The Role of an Attorney in Business Succession Planning

If you’ve spent your life’s work building up a business, it can be hard to think about how the business could ever continue on without you. But the fact is that if you want the business to thrive even after your gone, in the way you think it should, you really need to take some time to for business succession planning.

Since business succession planning can involve both legal issues and emotional issues, an attorney who specializes in business succession planning can really help you make sure that your business is legally sound for the future and can provide third-party counseling about decisions that can be emotionally draining.

There are two important issues that a business attorney can help you with: setting up ownership and managing the impact of estate taxes.

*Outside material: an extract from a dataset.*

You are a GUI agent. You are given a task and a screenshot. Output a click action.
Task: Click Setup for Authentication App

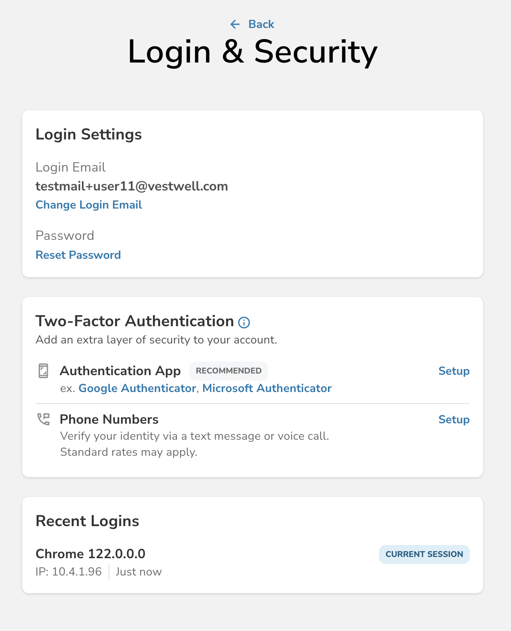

1. Ownership: To determine how your company will be owned, you need to first decide who will manage the company. If you are unattached to the company or want a clean split, you may consider transferring management and selling the company to an outside source. Or, you may want to search for an outside individual who seems to have good managerial and business skills. If you have children who work with you or long-term employees, you may want to leave leadership and ownership to them. If you have multiple children, some of whom work in your business and some who do not, you may want to consider dividing your company into voting and nonvoting stock.

Stock options are also a good way to invest in and retain long-term employees who can assist the transition when your business experiences a change of leadership. Choosing a future management team for your business and trying to divide the worth of your business can feel overwhelming. An attorney can help you weigh your options and devise an ownership transfer to suit your needs and desires.

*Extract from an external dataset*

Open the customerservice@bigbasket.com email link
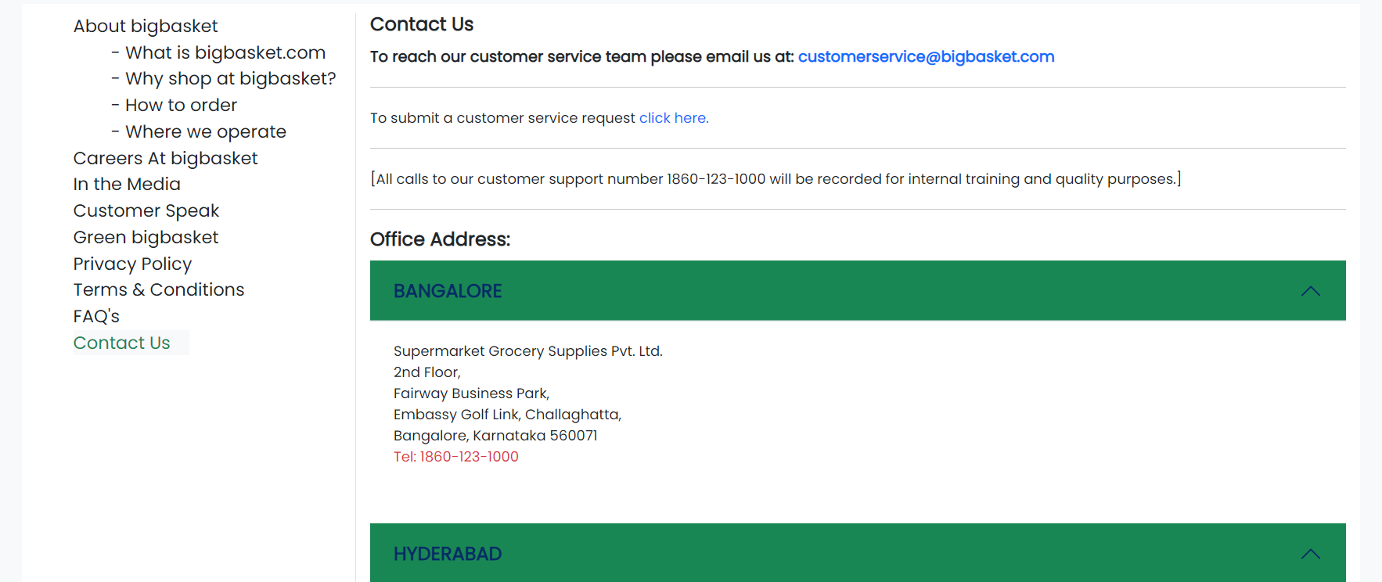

2. Taxes: If not carefully planned for, taxes that can arise when a business transfers hands can serve a hard and sometimes lethal blow to a business’s finances. Even if you are planning on leaving your business directly to your spouse, you still need to talk to an attorney with business succession planning. Estate taxes can still affect you if your business is worth more than a certain amount and you don’t take additional steps to lessen your tax burden.

If you are leaving your business to a child or long-term employee and you start early enough, you can gradually transfer your assets to them to avoid some of the tax strain. If you are a partner in a business, the partners may want to consider taking out life insurance policies on one another. That way the partners will be able to buy out your investment in the company upon your death and compensate your family. There are so many different taxes that can affect a business transfer and so many different succession scenarios that you really need to seek the advice of a business succession planning attorney for sound advice for your business.

When you spend your life investing in and growing a business, it can be hard to think about having to let go of your life’s work to someone else. But if you want to protect the business as best as you can, you need to plan in advance. A business succession planning attorney can make sure that you plan well.